Task goal: Find the line containing "Viewport: 1232px width, 960px", then print it and each line after it through the end of the listing exactly, with no pictures.

Given records:
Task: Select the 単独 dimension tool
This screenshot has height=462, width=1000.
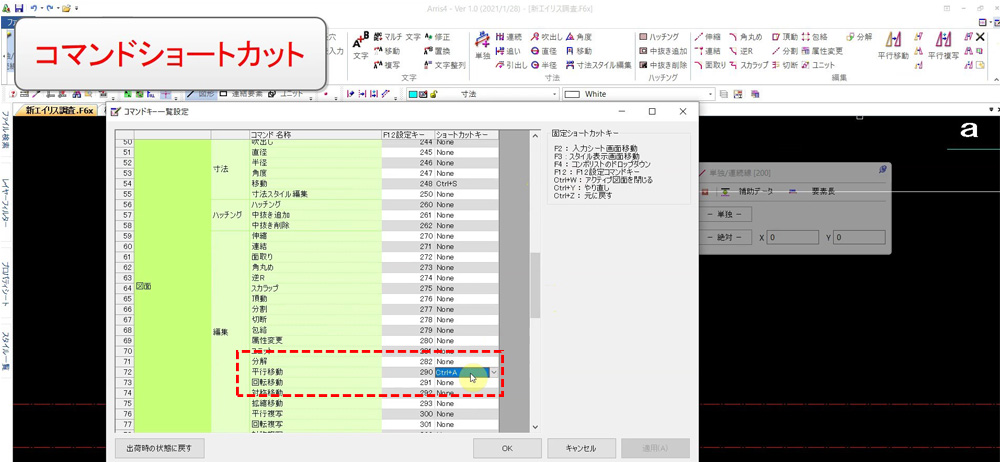Action: pyautogui.click(x=483, y=45)
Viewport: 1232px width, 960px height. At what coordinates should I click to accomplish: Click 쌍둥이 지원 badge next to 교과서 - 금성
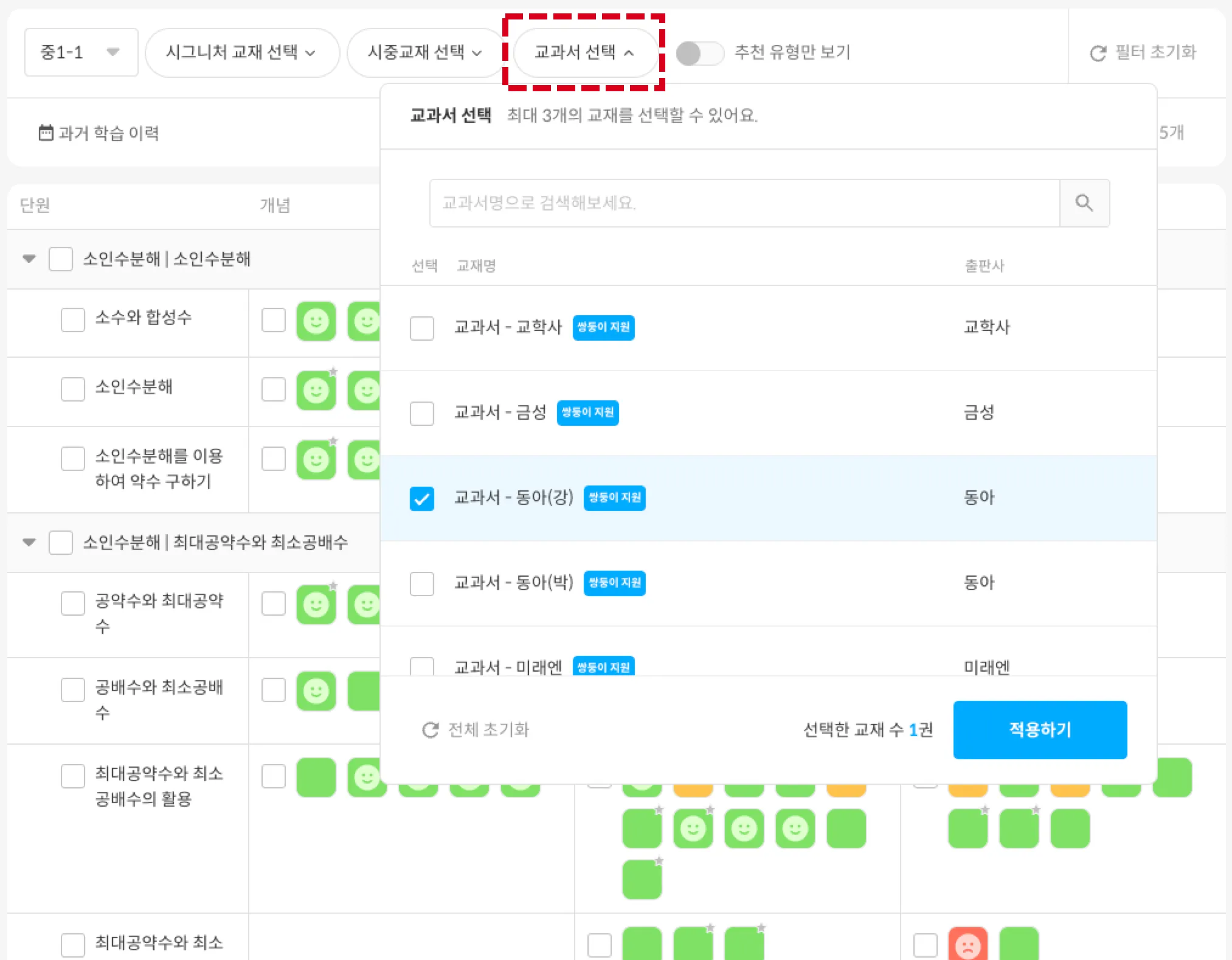587,412
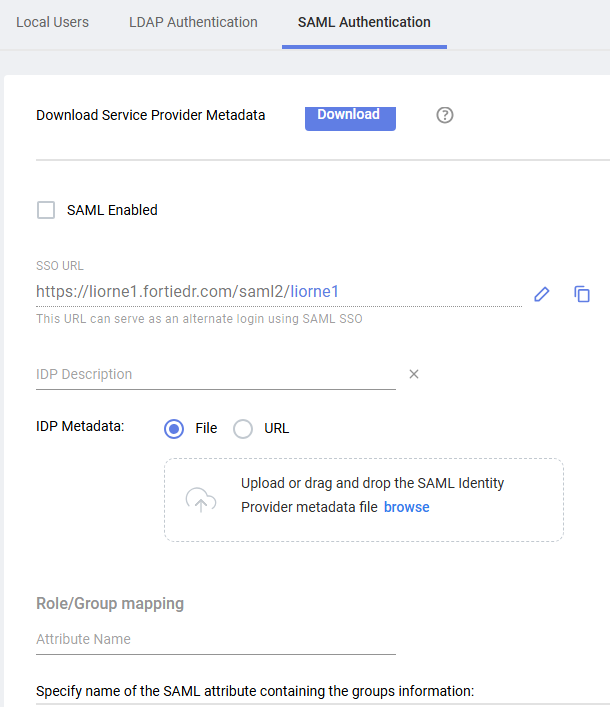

Response to this task:
Viewport: 1232px width, 960px height. At what coordinates should I click to accomplish: Click 쌍둥이 지원 badge next to 교과서 - 금성
587,412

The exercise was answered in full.